Le concept d’un film à décor unique, et plus encore d’un film à personnage unique, implique de la part du metteur en scène un surcroît visible d’imagination. Il en faut pour éviter la redondance et l’impression de remplissage quand ce qui peut être filmé et mis en avant reste le visage et le corps d’une actrice allongée. De ce point de vue, Oxygène est une petite réussite, même si Alexandre Aja réduit assez vite l’impression de claustrophobie à néant, en s’échappant de sa boîte pour enchaîner les flash-backs, qui reviennent comment autant de flashs aveuglants à la mémoire de Mélanie Laurent. Le procédé est facile, parfois ringard, car fonctionnant un peu comme un interrupteur narratif (il suffit que l’actrice ferme les yeux ou serre très fort sa paume pour « déclencher » une nouvelle séquence) et l’esthétique ultra-lisse de ces morceaux de vie partagés avec l’excellent Malik Zidi – où l’on évoque, tiens tiens, une crise sanitaire féroce – n’est pas du meilleur goût. Mais c’est un outil indispensable pour rythmer la chasse identitaire de notre héroïne inconnue. Le meilleur est ailleurs : dans la façon dont Oxygène exploite toutes les possibilités du fameux caisson pour nous surprendre, voire nous faire gentiment flipper. Il fait penser à la meilleure scène de Prometheus quand un bras articulé surmonté d’une seringue menace tout d’un coup la prisonnière d’un sommeil fatal, qu’une porte s’apprête à s’ouvrir sur l’inconnu ou quand des hallucinations la piègent avec une montagne de souris (la mascotte métaphorique du film). Contexte aidant, Alexandre Aja a peu d’occasions de laisser s’exprimer son amour du gore, mais il saisit néanmoins toutes les opportunités d’injecter un peu d’horreur organique dans ce récit qui vire très vite à la science-fiction la plus décomplexée.

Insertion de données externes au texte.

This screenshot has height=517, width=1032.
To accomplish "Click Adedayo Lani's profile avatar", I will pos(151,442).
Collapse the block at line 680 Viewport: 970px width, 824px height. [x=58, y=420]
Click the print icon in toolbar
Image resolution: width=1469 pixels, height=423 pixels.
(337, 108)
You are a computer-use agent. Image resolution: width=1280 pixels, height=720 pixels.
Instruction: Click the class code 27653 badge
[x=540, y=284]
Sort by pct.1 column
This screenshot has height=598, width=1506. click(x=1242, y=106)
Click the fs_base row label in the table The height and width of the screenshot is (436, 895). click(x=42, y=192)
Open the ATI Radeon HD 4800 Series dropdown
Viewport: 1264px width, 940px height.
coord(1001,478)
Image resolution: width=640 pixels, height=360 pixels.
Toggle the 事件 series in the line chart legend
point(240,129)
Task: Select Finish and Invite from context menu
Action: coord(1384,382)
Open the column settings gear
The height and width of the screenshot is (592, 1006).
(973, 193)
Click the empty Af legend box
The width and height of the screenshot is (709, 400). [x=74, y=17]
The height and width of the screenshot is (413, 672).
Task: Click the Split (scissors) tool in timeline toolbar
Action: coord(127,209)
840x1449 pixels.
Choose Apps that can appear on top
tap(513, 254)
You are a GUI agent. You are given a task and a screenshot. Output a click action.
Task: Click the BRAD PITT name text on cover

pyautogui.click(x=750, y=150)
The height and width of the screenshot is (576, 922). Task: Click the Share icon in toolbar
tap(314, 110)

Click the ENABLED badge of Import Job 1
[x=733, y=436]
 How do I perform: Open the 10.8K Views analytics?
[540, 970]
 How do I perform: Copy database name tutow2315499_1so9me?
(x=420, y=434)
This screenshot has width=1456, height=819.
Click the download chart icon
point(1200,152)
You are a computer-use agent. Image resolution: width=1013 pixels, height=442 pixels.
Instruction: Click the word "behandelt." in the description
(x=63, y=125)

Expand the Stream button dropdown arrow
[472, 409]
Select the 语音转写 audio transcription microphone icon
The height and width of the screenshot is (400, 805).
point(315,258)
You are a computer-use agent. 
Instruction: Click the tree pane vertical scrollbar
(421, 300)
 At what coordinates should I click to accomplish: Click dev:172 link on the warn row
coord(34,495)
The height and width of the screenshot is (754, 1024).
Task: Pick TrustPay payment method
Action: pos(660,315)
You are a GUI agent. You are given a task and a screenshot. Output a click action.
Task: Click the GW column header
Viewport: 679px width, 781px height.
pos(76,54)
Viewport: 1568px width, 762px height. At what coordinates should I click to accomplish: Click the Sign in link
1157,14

« Oxygène a une fière allure pour son petit budget. »

C’est dans la manière qu’a le script de Christie LeBlanc de générer une série de twists étendant le champ et l’ambition de l’univers du film, qu’Oxygène trouve son plus bel accomplissement. S’il est préférable de ne pas s’appesantir sur la logique interne de l’ensemble, une fois les pièces majeures révélées, les grandes révélations que nous réserve le scénario valent leur pesant d’étonnement et sont qui plus est parfaitement mises en valeur par la réalisation d’Aja et son goût pour un production design soigné. Entre panoramiques circulaires depalmiens, travelling arrière isolant l’héroïne dans son caisson perdu dans les ténèbres, ralentis bien placés et money shots dispensés avec classe, Oxygène a une fière allure pour son petit budget. Logiquement de tous les plans, ou presque, Mélanie Laurent offre de son côté une prestation à saluer, crédible en prisonnière vulnérable et paniquée comme en femme résolue et amoureuse – elle n’a pas à rougir face à une Noomi Rapace bien plus rompue aux rôles physiques et contraignants. Seule la résolution, trop propre, et pataugeant en l’espace de quelques secondes dans un new age gnangnan, gâche un peu la fête de ce survival à l’horizontale, qui troque la claustrophobie contre quelques petits tours de passe-passe bien sentis.